Emphasising that people are crucial in managing Scotland's natural heritage, and that protecting wildlife should not involve vast 'no-go' areas, Lord Sewel announced details of the government's consultation on Sites of Special Scientific Interest (SSSIs) at Mugdock Country Park near Glasgow.
'Scotland's countryside is not a true wilderness, it is semi-natural, and many of the wildlife habitats we value today are not only the result of past management by people but rely on continuing management by them to maintain and enhance for generations to come,' he said.
The consultation paper suggests that SSSIs should continue to be designated on scientific criteria but selection guidelines should be tightened up to ensure SSSIs are sites of Scottish, UK and international importance with a clear role and purpose. Local authorities should play a more active role in choosing conservation measures in their areas for sites of less than national importance.
Under the proposals, owners and occupiers of new SSSIs would have the choice between entering a positive management agreement with SNH or consulting SNH before carrying out potentially damaging operations (PDOs). Compensation for not carrying out PDOs would be ended, and replaced with positive conservation arrangements supported by financial incentives.
Owner and occupiers would be given a right of appeal when SNH refuses consent to carry out a PDO, and the consultation paper identifies possible options for the appeal process.
Proposals to ensure that government departments and other public bodies which own or manage SSSI land set a good example to the rest of the community are also outlined.
The government's objectives for the SSSI review are to modernise the system and make it more user-friendly for owners and occupiers of SSSI land, as well as giving local communities a stronger voice in the process.
Lord Sewel concluded: 'These proposals represent a sensible, pragmatic and affordable approach for caring for the best parts of our natural heritage.

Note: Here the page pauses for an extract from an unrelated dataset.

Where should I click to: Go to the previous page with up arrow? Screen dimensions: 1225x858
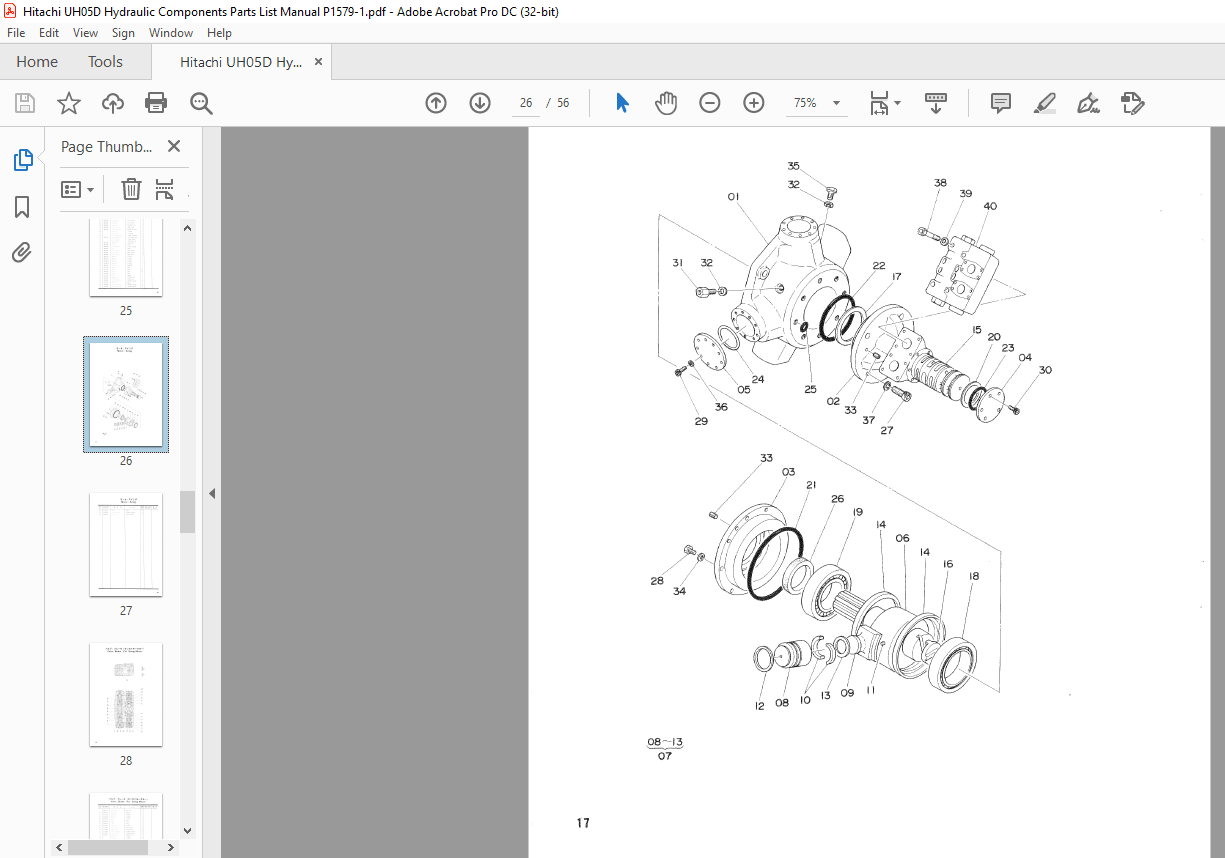click(436, 102)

'If our objectives can be met, SSSIs will be seen as an accolade rather than a constraint by owners and occupiers. They should be a badge of distinction for the best parts of Scotland's natural heritage which can be used to help generate social and economic as well as environmental benefits for local people.'
Comments on the consultation paper are invited by 30 November. During the consultation period, a series of meetings will be arranged by The Scottish Office in different parts of the country to get direct feedback from local people.